Issue (i): Whether the sale of the company's assets and its confirmation could be interfered with on the ground that the sale was conducted by a Judge other than the regular Company Judge, and because a revival scheme was pending.
Analysis: The assets of a company in liquidation must be sold for beneficial winding up and for meeting the dues of creditors. The prior attempts to revive the company had failed, and the pending scheme did not by itself bar sale. The Court treated the manner in which sale directions were taken up by the specially assigned Judge as irregular, but not illegal. It also held that the defect, if any, did not justify upsetting the completed sale, since a fresh sale would only delay the winding up process. The appellant shareholder's grievance could not defeat the sale, though the pending scheme application could still be dealt with independently.
Conclusion: The challenge to the sale failed. The sale and its confirmation were not set aside, and the appellant was not granted relief on this issue.

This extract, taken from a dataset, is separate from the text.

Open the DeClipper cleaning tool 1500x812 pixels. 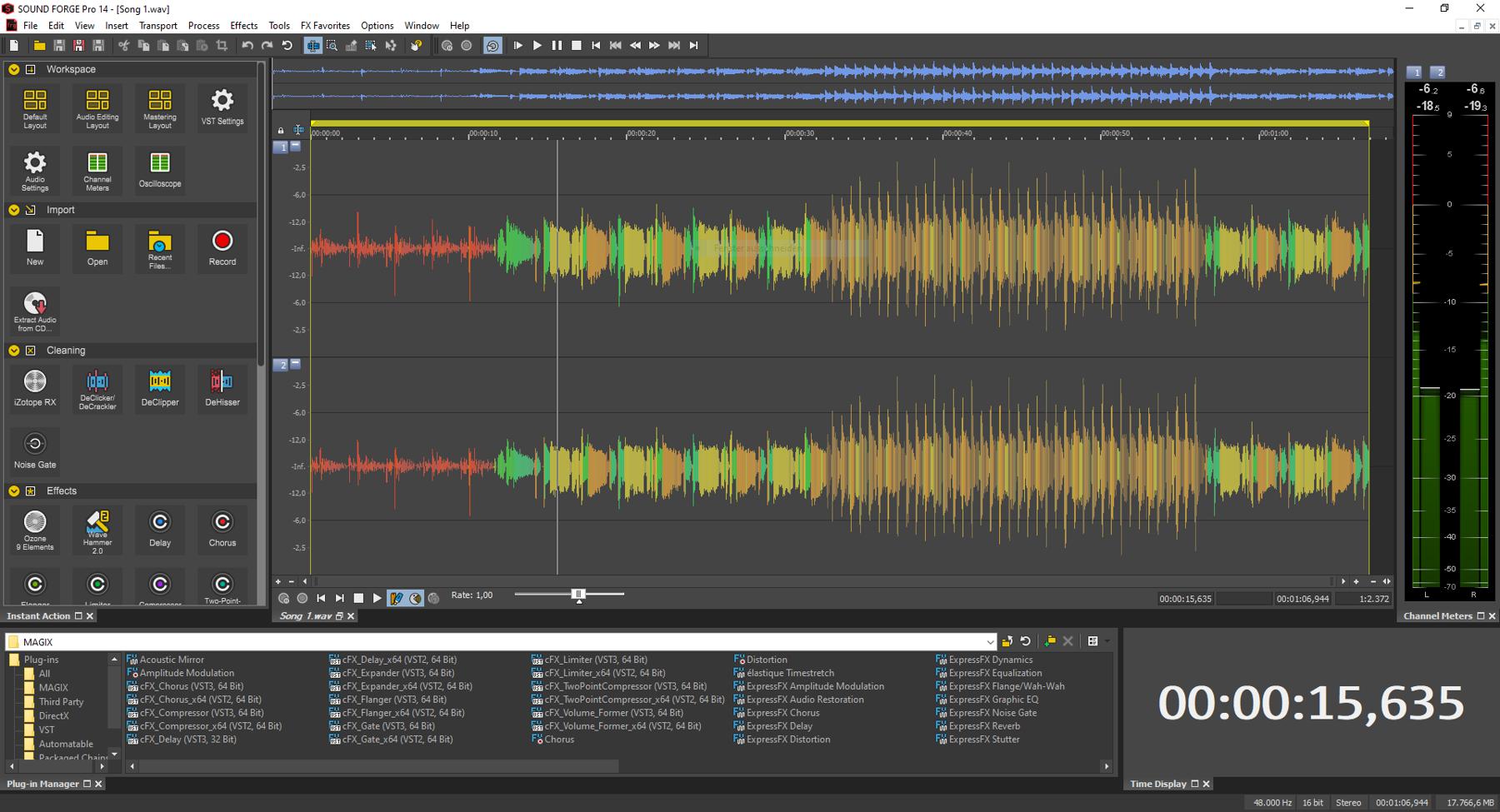click(159, 388)
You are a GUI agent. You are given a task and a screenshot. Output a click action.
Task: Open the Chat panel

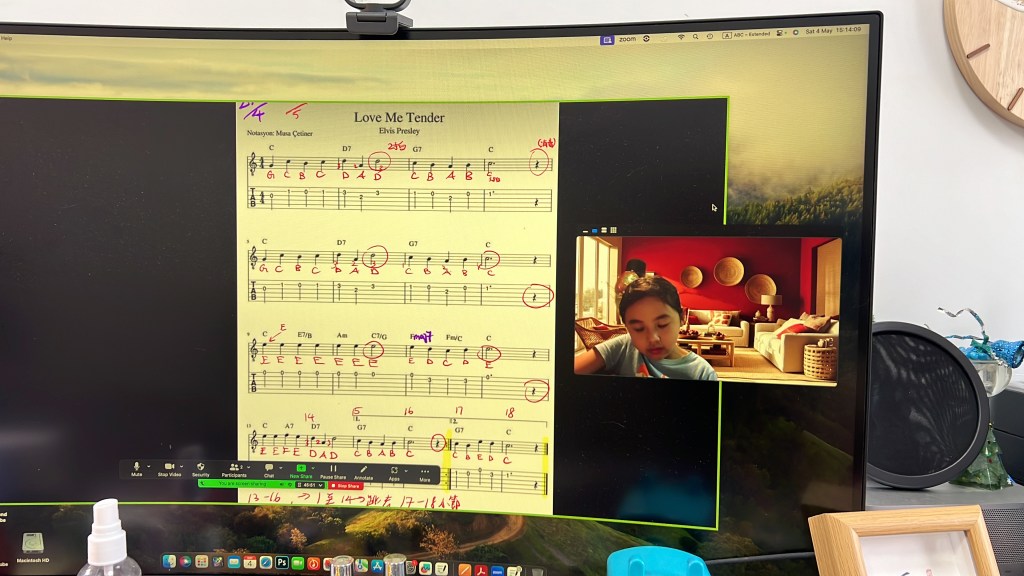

Issue (ii): Whether the purchaser was entitled to avoid payment of the balance consideration on the ground that the status of the land required clarification because of proceedings under the West Bengal Estates Acquisition Act, 1953.
Analysis: The purchaser had participated in the sale on an "as is where is" basis and was taken to have accepted the nature and condition of the property, including any title-related risks disclosed by the sale terms. Any proceedings under the West Bengal Estates Acquisition Act, 1953 could not displace the Company Court's process, and in any event the State's action was held to be of no consequence in the absence of leave under the Companies Act, 1956. The issue of land use, land ceiling, or title dispute was outside the proper scope of the company proceedings and had to be pursued, if at all, before the appropriate forum.
Conclusion: The purchaser was not entitled to clarification or to back out from the sale, and the plea to avoid payment failed.
Final Conclusion: The appeals were dismissed, the sale process was left undisturbed, and the pending scheme was not allowed to obstruct the liquidation and distribution process in accordance with law.
Ratio Decidendi: In liquidation matters, an irregularity in the forum or manner of conducting a court-supervised sale does not by itself vitiate a completed sale where the process is otherwise lawful and a fresh sale would frustrate beneficial winding up; a purchaser who buys on an "as is where is" basis cannot subsequently resist payment by seeking title clarification outside the company jurisdiction.